═════ Entries provided

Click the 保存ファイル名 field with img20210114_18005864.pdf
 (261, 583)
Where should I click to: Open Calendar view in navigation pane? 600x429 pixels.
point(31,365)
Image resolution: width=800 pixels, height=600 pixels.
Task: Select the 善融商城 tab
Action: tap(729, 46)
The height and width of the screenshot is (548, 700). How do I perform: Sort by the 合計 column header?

══════════
═════ Entries provided

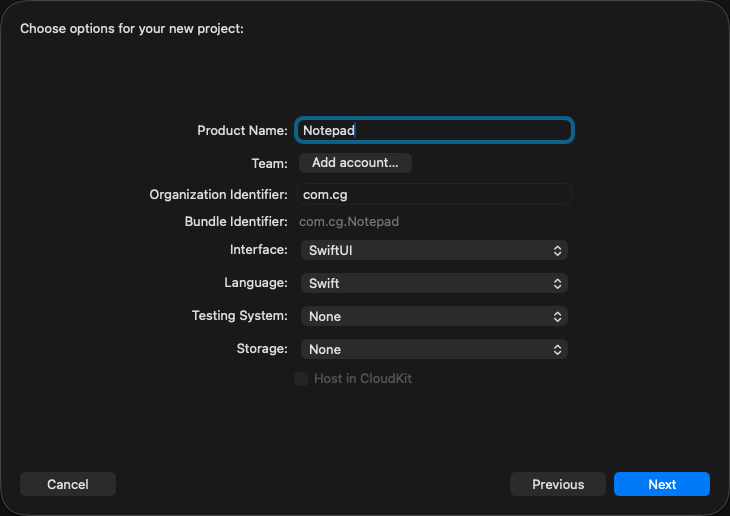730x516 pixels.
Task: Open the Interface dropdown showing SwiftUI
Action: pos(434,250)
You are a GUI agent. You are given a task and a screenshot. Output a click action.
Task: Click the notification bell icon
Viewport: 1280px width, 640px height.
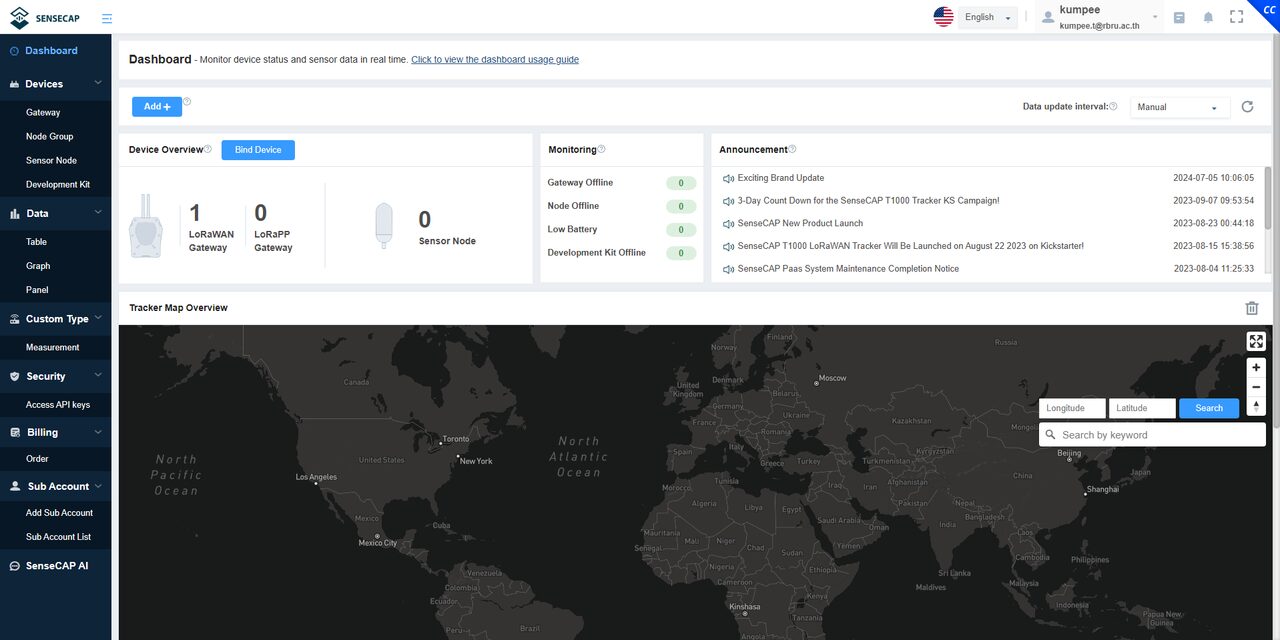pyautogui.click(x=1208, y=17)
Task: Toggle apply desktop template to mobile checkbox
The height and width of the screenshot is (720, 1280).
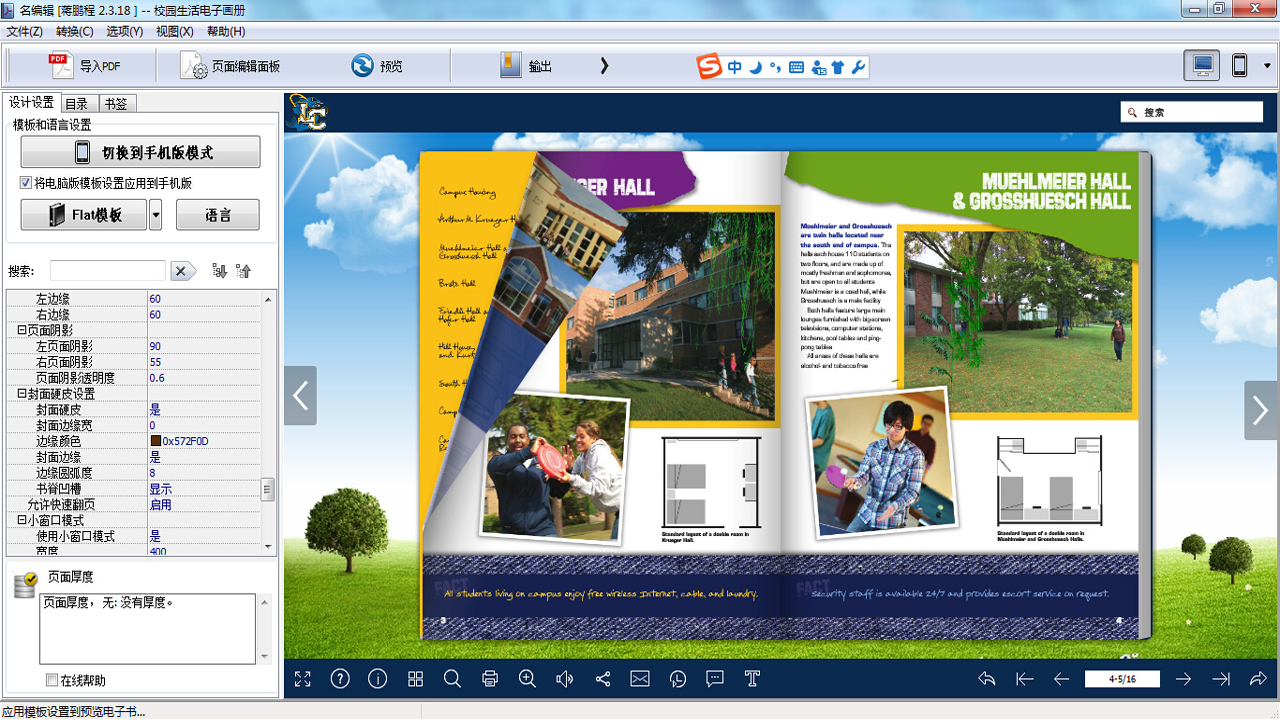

══════════

### Stated exercise
Could you rewrite the items, beginning at the line that has "Where should I" and stopping after the line that has "The height and width of the screenshot is (548, 700).", with "Calendar" replaced by "Mail" and everything else left as it is?

### Task answer
Where should I click to: Open Mail view in navigation pane? 600x429 pixels.
point(31,365)
Image resolution: width=800 pixels, height=600 pixels.
Task: Select the 善融商城 tab
Action: tap(729, 46)
The height and width of the screenshot is (548, 700). How do I perform: Sort by the 合計 column header?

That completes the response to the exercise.